In brief, Iran is weaker than it may look like and will probably have to settle for a grand strategy that combines enhanced passive resilience with increasing ‘nuisance capabilities’ (drones/missiles) that is backed up by the nuclear option or closing key waterways.
Washington ‘just’ needs a new strategy
Tehran is fortunate that the US does not have a straightforward strategy for defeating it available, i.e. a theory of victory. Washington tried leveraged negotiations that resulted in deal-making (the JCPOA, preceded by sanctions), intensified economic warfare and military action (twice). Yet, the Islamic Republic of Iran is still standing.

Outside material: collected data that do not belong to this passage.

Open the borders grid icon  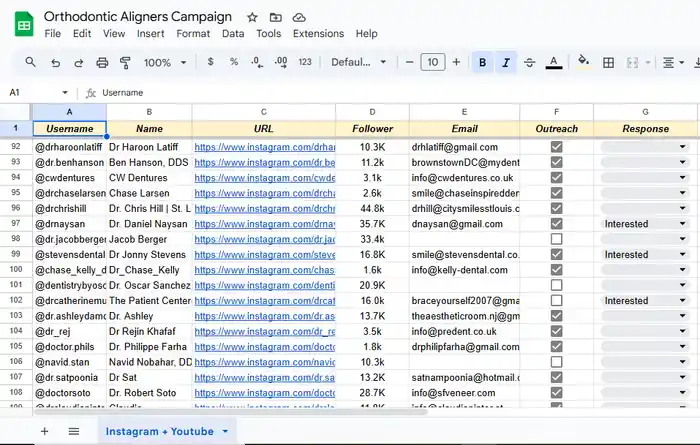pyautogui.click(x=608, y=62)
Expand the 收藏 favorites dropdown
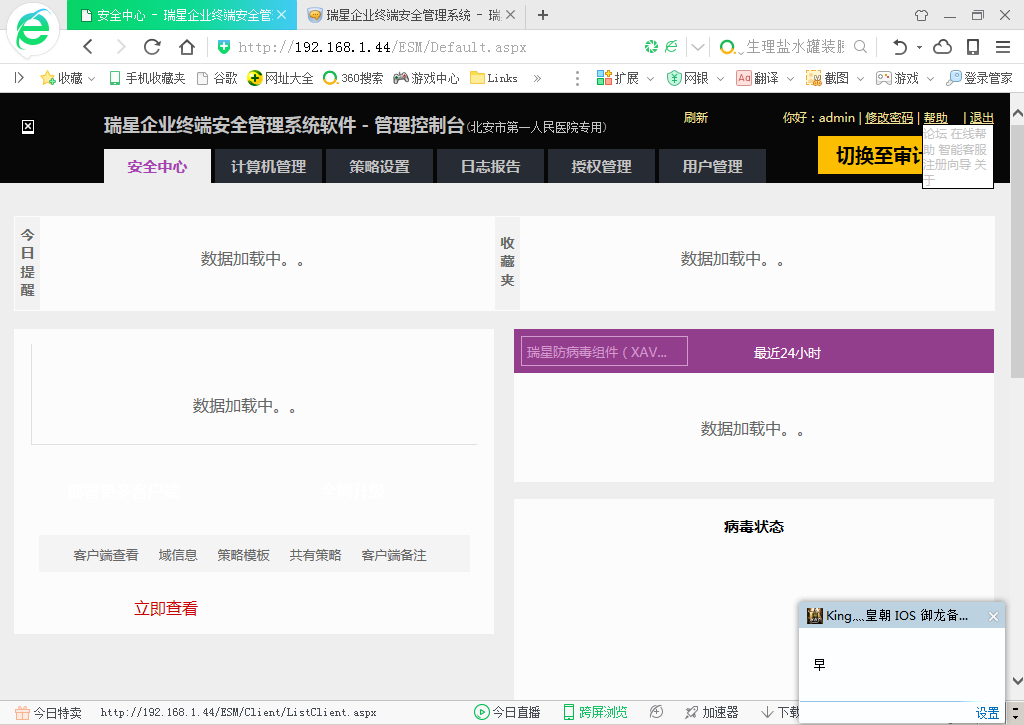The image size is (1024, 725). (68, 78)
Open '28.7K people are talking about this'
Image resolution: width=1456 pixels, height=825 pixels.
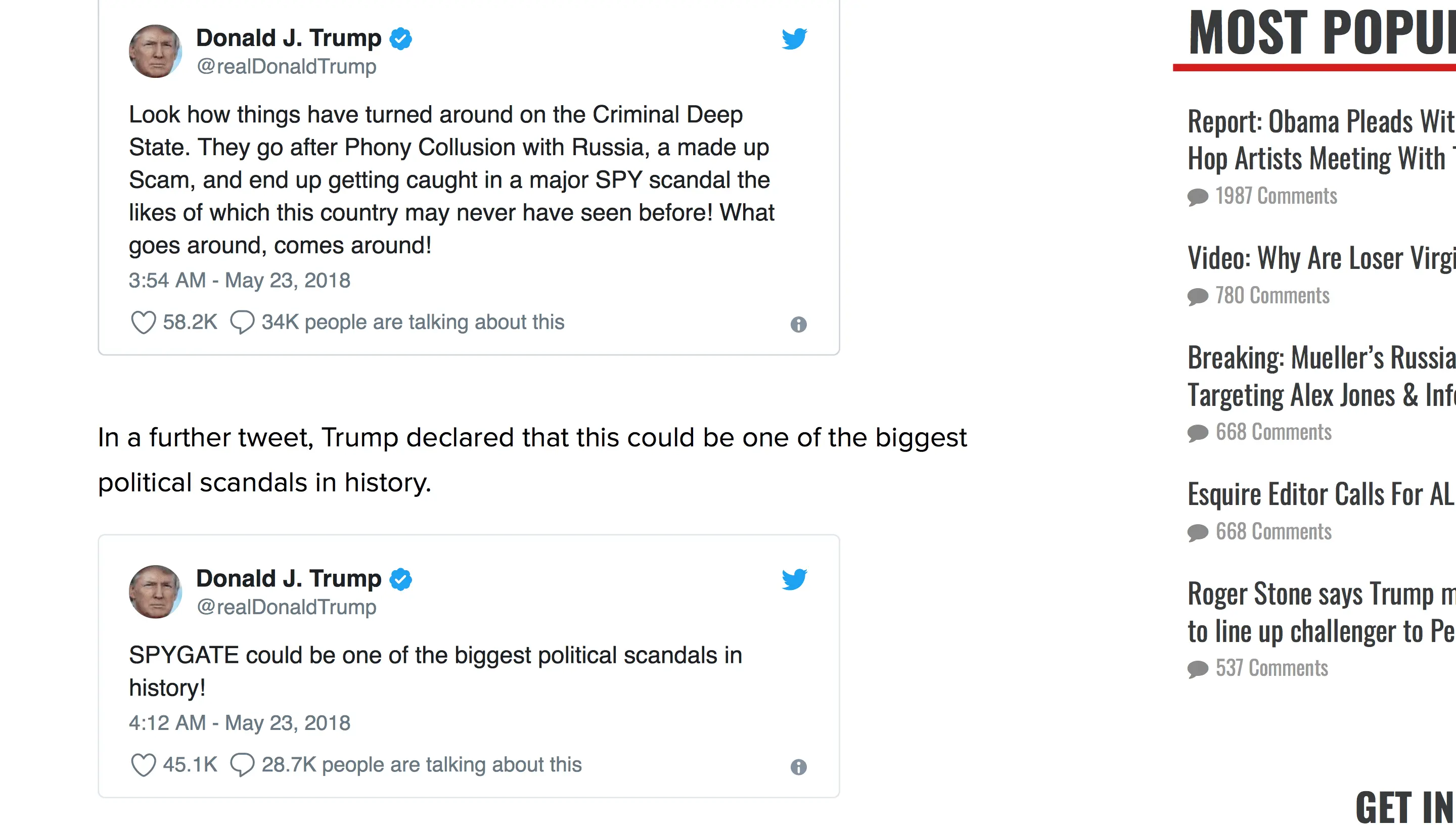[421, 765]
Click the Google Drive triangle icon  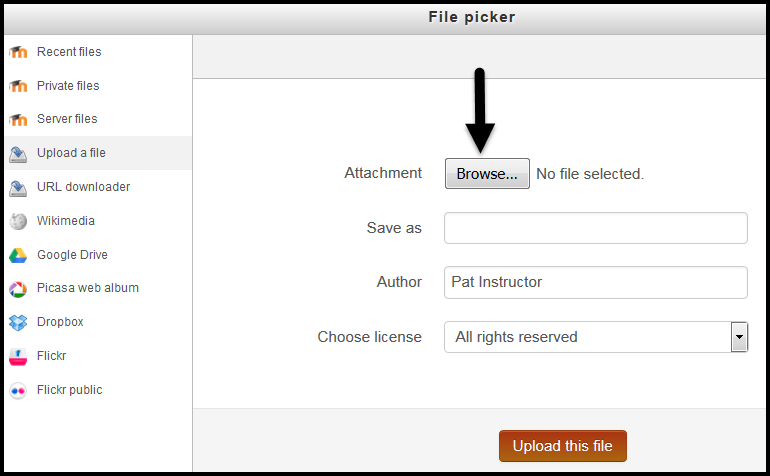[x=18, y=255]
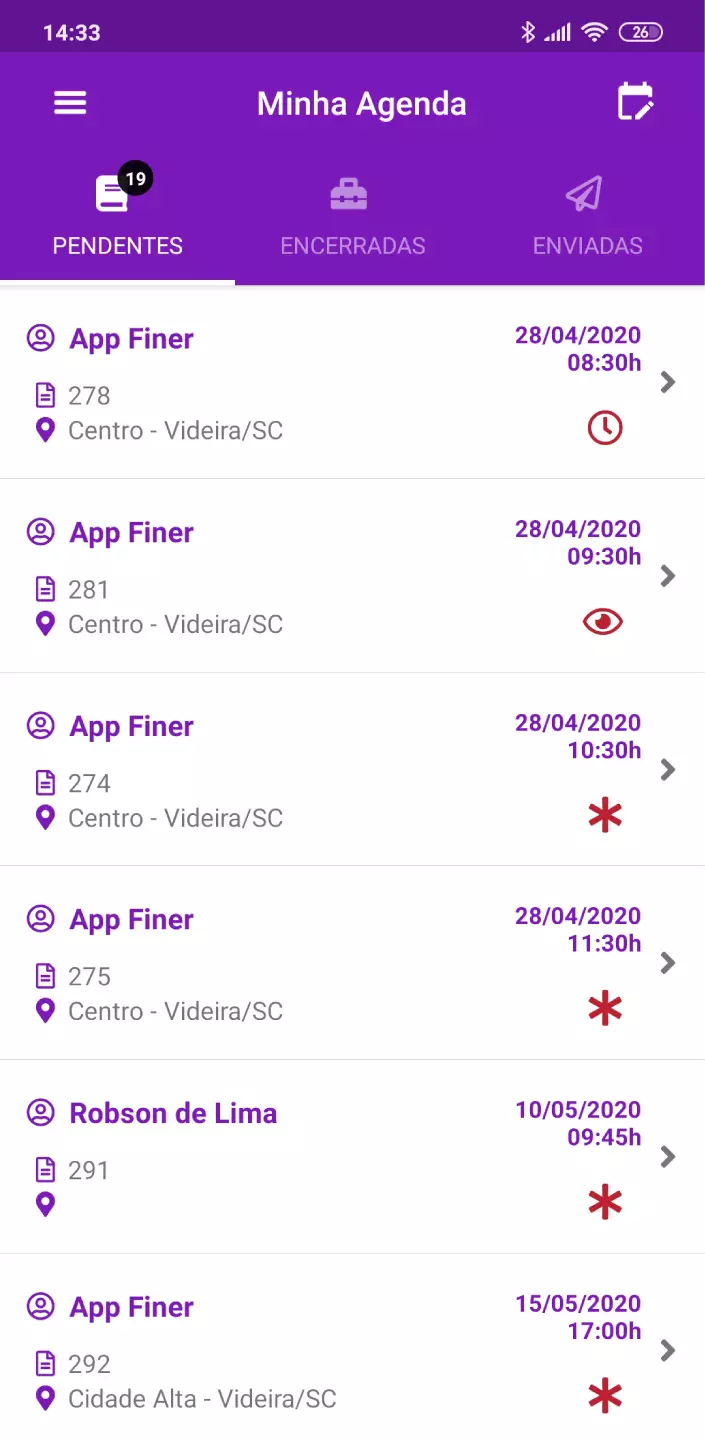Expand the 08:30h appointment chevron
The width and height of the screenshot is (705, 1440).
click(669, 382)
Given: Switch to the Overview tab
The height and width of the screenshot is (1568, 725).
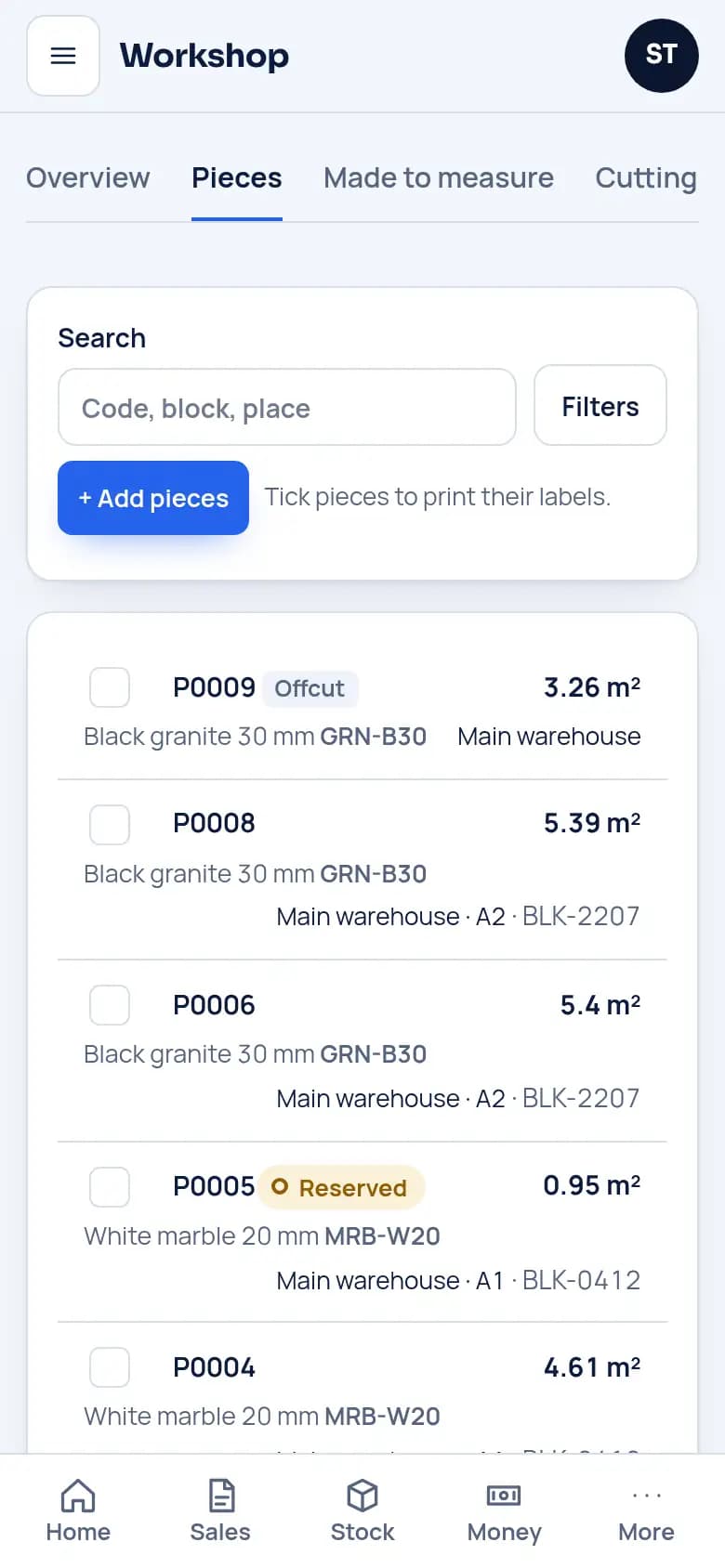Looking at the screenshot, I should tap(88, 177).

The US cannot follow the Israeli strategy that amounts to a military campaign of indeterminate duration aiming at the complete destruction of Iran’s industrial base, including its defence, energy, nuclear and productive sectors because this puts the global economy at risk by means of the closure of the Strait of Hormuz and potentially Bab al-Mandab, alongside Iran’s retaliatory strikes on comparable civilian targets across the region. Iran has demonstrated that it is resilient enough to use time to impose mounting economic costs on the adversaries. The energy-import dependent and low-income countries in Asia and Africa that suffered most from the recent closure of the strait did and do not have the global clout to mobilize against its effects while the rest of the world simply tried to get by or paid the bill. It would be a long game with massive damage and unpredictable risks to America’s global reputation, strengthening Russian and Chinese in the process.
Neither can the US return to the status quo ante 28 February 2026 by trying to slowly strangle the Iranian economy via sanctions. Tighter sanction enforcement – or a return to the naval blockade of Iran – will meet with the same Iranian response of closing Hormuz. Identical problems of economic cost that mount with time and are globally distributed are likely to arise when this strategy is pursued.
Given these limitations, the US under President Trump is essentially coming back full circle to the nuclear deal of 2015 that it may once more secure but on less favourable terms due to its inability to bend Iran to its will by coercive means. Less favourable terms may mean, for example, the need to lift all sanctions and not just those strictly related to Iran’s nuclear program and expediting the unfreezing of Iranian assets. This is at least what the current MOU promises as steps to be taken by Washington once a final deal has been reached.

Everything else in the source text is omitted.